Y el sátrapa Sánchez consumó la infamia…

El pasado martes el gobierno aprobó la concesión de nueve indultos, con el objetivo de liberar de prisión a los condenados por el golpe secesionista de 2017. Levantamiento perpetrado precisamente por las máximas autoridades del Estado en la comunidad autónoma catalana.

Sánchez necesita su apoyo para seguir en el poder y no ha dudado en consumar esta infamia, en contra del criterio del Tribunal Supremo, del Tribunal Constitucional y de la inmensa mayoría de los españoles (incluidos dos de cada tres votantes del PSOE según las encuestas).

La banda mafiosa que gobierna la región catalana desde hace décadas, apropiándose de las instituciones y del dinero público para hacer proselitismo de su aldeanismo identitario, ha vuelto a ganar. Al igual que llevan años sometiendo por la fuerza a todos aquellos que no comulgan con sus ensoñaciones independentistas, esta vez han logrado someter al mismísimo Gobierno de España.

El totalitarismo xenófobo que llevó a cabo una consulta ilegal (prohibida por el Tribunal Constitucional), que lanzó a sus terroristas callejeros (CDR’s) a provocar múltiples altercados por toda Cataluña (bloqueo de autopistas, vías de tren, estaciones y aeropuertos), que les alentó a que convirtieran las manifestaciones en contra de la sentencia del Supremo de 2019 en verdaderas batallas campales de guerrilla urbana, en la que resultaron heridas 600 personas (en su mayoría miembros de las fuerzas de seguridad del Estado), ha quedado impune de la noche a la mañana por obra y gracia de otro totalitario: Pedro Sánchez.

Lamentablemente la Historia se repite, ya que en 1936 el gobierno frentepopulista integrado -como el de ahora- por socialcomunistas y separatistas, también puso en libertad a Companys y a los miembros de su gobierno, encarcelados por su golpe de Estado de 1934 en Cataluña.
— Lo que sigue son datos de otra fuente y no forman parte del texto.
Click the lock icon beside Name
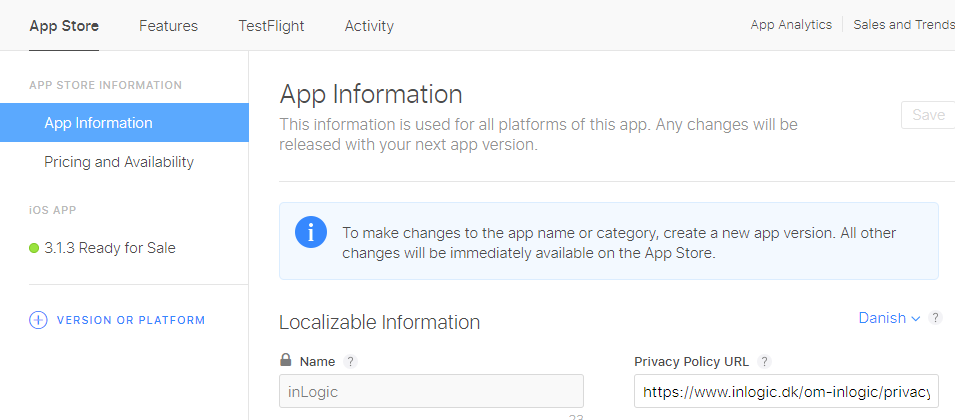The image size is (955, 420). coord(286,361)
En aquella ocasión lo hicieron no mediante una colección de indultos a medida, sino mediante la aprobación de una ley de amnistía.

Es sorprendente que esta izquierda española caiga siempre en el error de asociarse con quienes representan todo lo contrario a los supuestos valores de la izquierda: aquellos que tratan de saltarse la legalidad por la fuerza, que atentan contra la igualdad entre catalanes y españoles con un discurso supremacista paranoico y anacrónico, que arruinan la economía regional y no dudan en malversar fondos públicos para sus intereses partidistas, que se vanaglorian de quemar las calles y de agredir a discrepantes y fuerzas de seguridad, que exhiben su odio a España, adoctrinando en él a los niños desde pequeños y discriminando nuestra lengua oficial…
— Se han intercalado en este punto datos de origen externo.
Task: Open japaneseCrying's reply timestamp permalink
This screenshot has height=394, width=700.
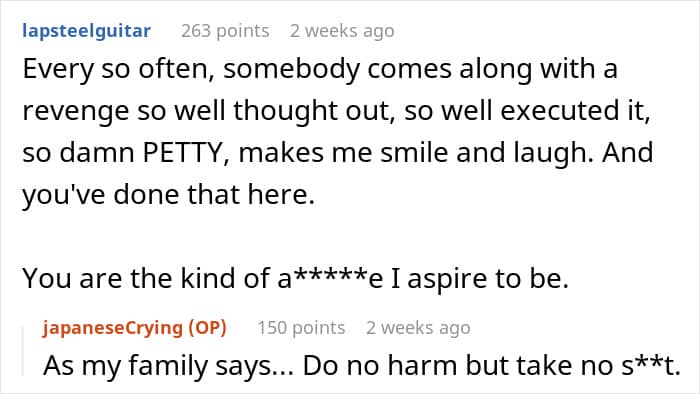Action: [x=418, y=328]
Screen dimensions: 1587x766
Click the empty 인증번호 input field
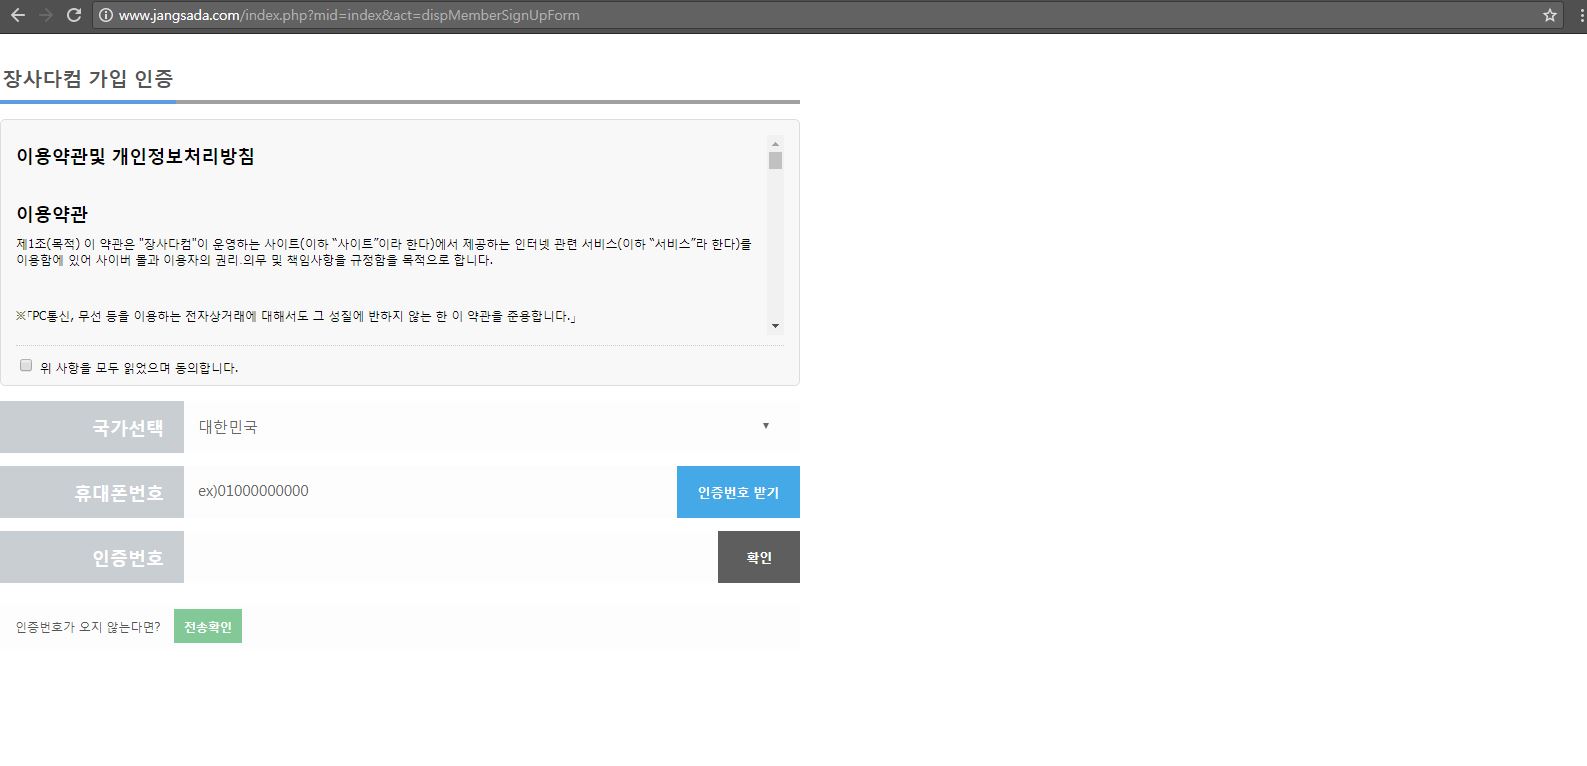pyautogui.click(x=450, y=557)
Y para colmo con estos indultos Sánchez contribuirá a que esa banda de sociópatas convierta a unos delincuentes en ídolos de masas, como ya sucedió en la II República, y en nuestros días con J. Pujol, Arthur Mas, o con los cobardes prófugos (Puigdemont y sus secuaces) que llevan ya casi cuatro años huyendo de la justicia española.

Tristemente, cada vez son de más actualidad las palabras del célebre periodista y escritor sevillano D. Manuel Chaves Nogales, publicadas en 1936 en el diario madrileño Ahora, del que fue director:

«Reconozcamos que Cataluña tiene esta virtud imponderable: la de convertir a sus revolucionarios en puros símbolos, ya que no puede hacer de ellos perfectos estadistas.»